Fun Demos
There’s a specific moment that happens when someone skeptical about specialized hardware sees tt-toplike running. Their face shifts. The demos in this chapter produce that moment reliably. They’re not benchmarks. They’re invitations — to look, to question, to want to understand what the machine is actually doing.
Four demos. Each one stands alone. All of them run on your QB2 today.
Demo 1: Arcade Mode
Open a terminal. Start a model serving in another session, or just leave the hardware idle. Then run:
tt-toplike --mode arcade
The screen fills. A hero character moves with chip telemetry — position, speed, direction all derived from actual hardware readings. AICLK frequency, power draw, thermal state. The game is the monitor. The monitor is the game.

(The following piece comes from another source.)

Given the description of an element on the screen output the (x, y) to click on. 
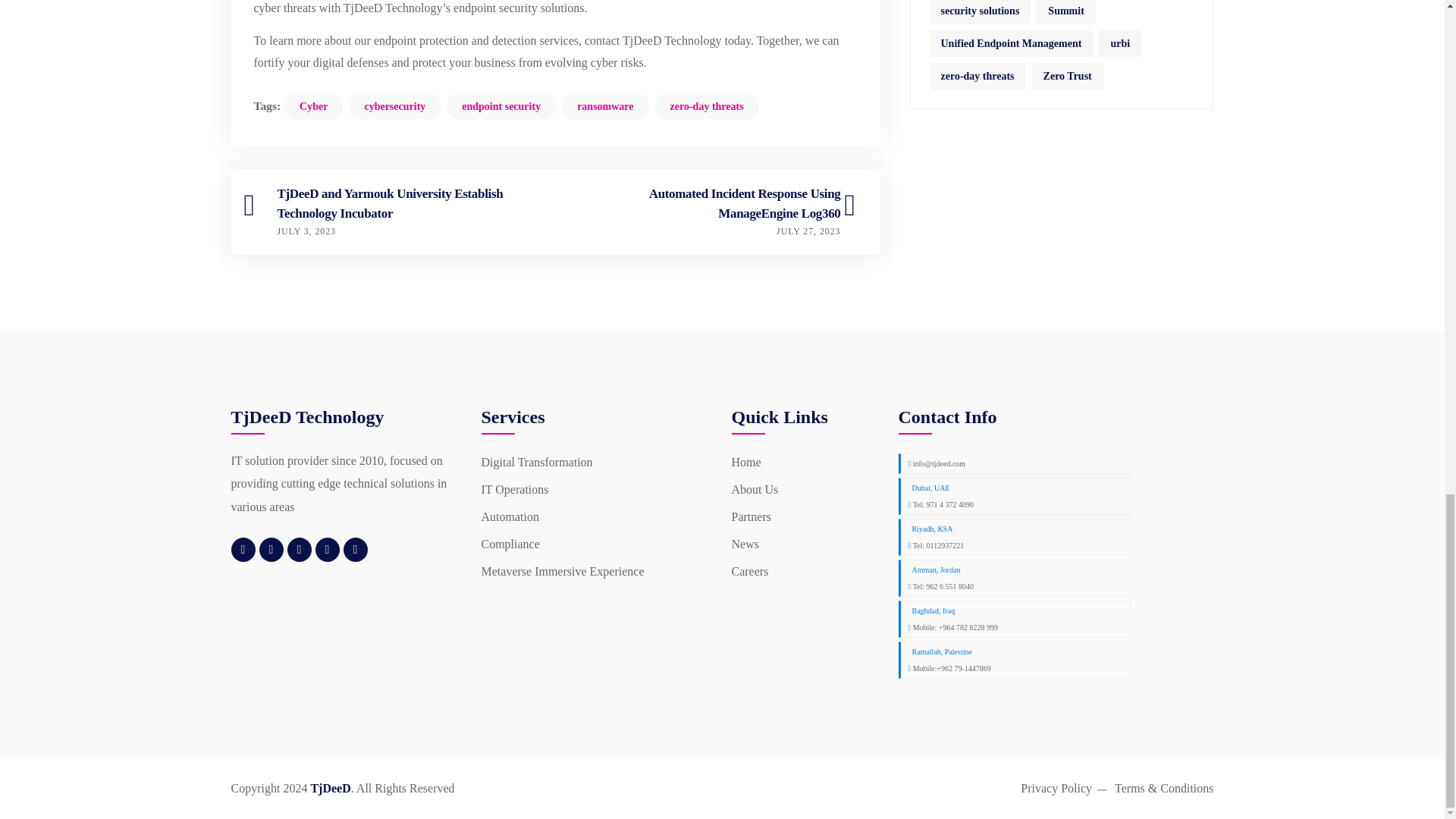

This is the first thing to show anyone who claims hardware monitoring is inherently boring. It isn’t. It just needs better defaults.
To exit: q or Ctrl-C.
The demo lands harder when the chips are busy. Start a model in one terminal, then open arcade mode in another. The activity you see reflects real computation.
Install tt-toplike if it isn’t already present:
# tt-toplike is not in the Tenstorrent apt PPA — install from GitHub releases or via cargo:
# https://github.com/tenstorrent/tt-toplike/releases
sudo dpkg -i tt-toplike_*.deb
# Or: cargo install tt-toplike
Demo 2: Flow Mode
Where arcade mode is expressive, flow mode is accurate-expressive. Run:
tt-toplike --mode flow
Particle streams trace the NOC — Tenstorrent’s Network on Chip. During inference, data moves from the DRAM perimeter into the compute cores and back out again, each hop a real transaction on a real fabric. Flow mode makes those streams visible as animated particles.
Watch what happens when you start or stop inference. The particle density changes. The path patterns change. You’re watching the chip’s actual communication graph in motion.
This one tends to generate the most questions. “What are those things?” is how good conversations start.
Demo 3: AI Video Generation — Live Generative Art
tt-local-generator is a GTK4 desktop app that runs video generation entirely locally, no API key, no cloud dependency. The Wan2.2 text-to-video model produces 480×832 clips using all four Blackhole chips. Each clip takes roughly six minutes.
Set up a continuous generation loop and you have a generative art installation:
# Install tt-local-generator from GitHub releases (not in the Tenstorrent apt PPA)
# https://github.com/tenstorrent/tt-local-generator/releases
sudo dpkg -i tt-local-generator_*.deb
# Launch the app
tt-local-generator
In the app, open the video generation panel. Write a prompt. Let it run. The app has an “attractor mode” that generates clips continuously and plays them fullscreen. Walk away. Come back to a wall of generated cinema.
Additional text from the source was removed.